▶ [Direction]:
Write out the part of the Martian lava plain text word for word, starting at the words "Make sure you" and stopping after "the overall context.".

>> Start Source text

A Martian lava flood plain?
Click for full image.

Cool image time! The photo to the right, cropped to post here, was taken by the high resolution camera on Mars Reconnaissance Orbiter (MRO) on March 2, 2020, and shows some inexplicable shallow pits and depressions in the middle of a relatively flat and featureless plain.

Make sure you click on the image to see the full photo. Though the plain looks remarkably smooth, a handful of dark splotches are scattered about, almost all of which occur on top of small craters.

What causes these depressions? The MRO team calls this “Landforms near Cerberus Tholi.” Cereberus Tholi is a a collection of several indistinct and relatively small humps that scientists think might be shield volcanoes.

More clues come from the overall context.

Overview map

The location of this image is indicated by the white cross in the overview map on the right. As you can see, it is located in the middle of Mars’s volcano country, with the giant volcanoes Elysium Mons to the north and Olympus Mons to the east. To the south is the vast volcanic ash deposit dubbed Medusae Fossae, covering a region about as big as India. Just to the west is the edge of the what some scientists propose is the youngest lava field on Mars [pdf], dubbed the Athabasca Valles flood lava.

Dark vents?

Furthermore, the darkened craters also suggest the existence of volcanic vents. To the right is the largest crater, about as wide as a football field. The dark material that the prevailing winds seem to be scattering to the west could be ash deposits. It could also be material from below ground, released at a volcanic vent.

All this superficial data suggest that we are looking at a volcanic flood plain, now extinct but once very active, as were all the volcanic features in this part of Mars. Data suggests the age of the Cereberus Tholi shields to be about 600 million years old, though the Athabasca Valles flood plain is thought to be much younger, between 500,000 to 10 million years old.

So what caused the depressions. The pdf paper about the Athabasca Valles lava flood plain gives one clue:

The lava is exceedingly thin in proximal Athabasca Valles and gradually thickens in the downstream direction, transitioning from a material unit that drapes the substrate topography to one that submerges it near the terminus of the channel system. The most straightforward interpretation of these observations is that a fissure eruption at the head of Athabasca Valles flooded the down-slope terrain with lava, and then, as the eruption waned, the lava receded from the channels and drained downstream into Cerberus Palus where it ponded.

>> End Source text
>> Start Data supplied

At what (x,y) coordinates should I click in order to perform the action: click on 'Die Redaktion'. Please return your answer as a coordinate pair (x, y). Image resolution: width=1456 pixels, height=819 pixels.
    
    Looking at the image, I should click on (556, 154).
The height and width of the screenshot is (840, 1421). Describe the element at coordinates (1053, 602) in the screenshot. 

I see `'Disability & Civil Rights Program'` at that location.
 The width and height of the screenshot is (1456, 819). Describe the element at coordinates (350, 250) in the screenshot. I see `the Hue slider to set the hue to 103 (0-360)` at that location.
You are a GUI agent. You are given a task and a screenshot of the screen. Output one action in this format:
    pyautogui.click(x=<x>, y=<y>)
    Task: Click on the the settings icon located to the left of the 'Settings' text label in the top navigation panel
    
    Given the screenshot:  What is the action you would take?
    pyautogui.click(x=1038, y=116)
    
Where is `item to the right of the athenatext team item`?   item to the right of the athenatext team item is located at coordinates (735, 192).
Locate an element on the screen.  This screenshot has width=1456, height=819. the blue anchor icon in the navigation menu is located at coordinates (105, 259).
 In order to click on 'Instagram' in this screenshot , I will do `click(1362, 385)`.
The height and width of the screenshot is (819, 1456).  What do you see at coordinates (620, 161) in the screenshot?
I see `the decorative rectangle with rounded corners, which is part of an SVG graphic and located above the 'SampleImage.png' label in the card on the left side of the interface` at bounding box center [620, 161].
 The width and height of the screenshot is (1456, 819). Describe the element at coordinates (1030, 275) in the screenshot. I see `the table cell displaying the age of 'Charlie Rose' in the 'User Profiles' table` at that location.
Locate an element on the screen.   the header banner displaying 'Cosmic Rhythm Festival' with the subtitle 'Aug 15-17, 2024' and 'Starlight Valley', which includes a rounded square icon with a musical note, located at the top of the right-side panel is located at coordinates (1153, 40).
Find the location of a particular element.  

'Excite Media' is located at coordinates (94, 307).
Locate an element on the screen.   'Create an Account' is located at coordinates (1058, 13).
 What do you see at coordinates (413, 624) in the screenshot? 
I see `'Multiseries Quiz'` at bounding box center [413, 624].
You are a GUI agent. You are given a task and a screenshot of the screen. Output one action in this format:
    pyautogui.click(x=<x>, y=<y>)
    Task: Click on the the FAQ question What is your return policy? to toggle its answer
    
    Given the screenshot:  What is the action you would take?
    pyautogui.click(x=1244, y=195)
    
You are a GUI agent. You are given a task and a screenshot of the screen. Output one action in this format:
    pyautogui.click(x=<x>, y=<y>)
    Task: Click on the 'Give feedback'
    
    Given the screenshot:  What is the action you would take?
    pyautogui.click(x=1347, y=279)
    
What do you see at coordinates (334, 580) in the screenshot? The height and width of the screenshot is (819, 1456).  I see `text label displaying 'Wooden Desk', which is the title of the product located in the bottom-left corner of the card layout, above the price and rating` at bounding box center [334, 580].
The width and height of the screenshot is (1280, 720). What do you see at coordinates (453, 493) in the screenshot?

>> End Data supplied

▶ [Exercise response]:
Make sure you click on the image to see the full photo. Though the plain looks remarkably smooth, a handful of dark splotches are scattered about, almost all of which occur on top of small craters.

What causes these depressions? The MRO team calls this “Landforms near Cerberus Tholi.” Cereberus Tholi is a a collection of several indistinct and relatively small humps that scientists think might be shield volcanoes.

More clues come from the overall context.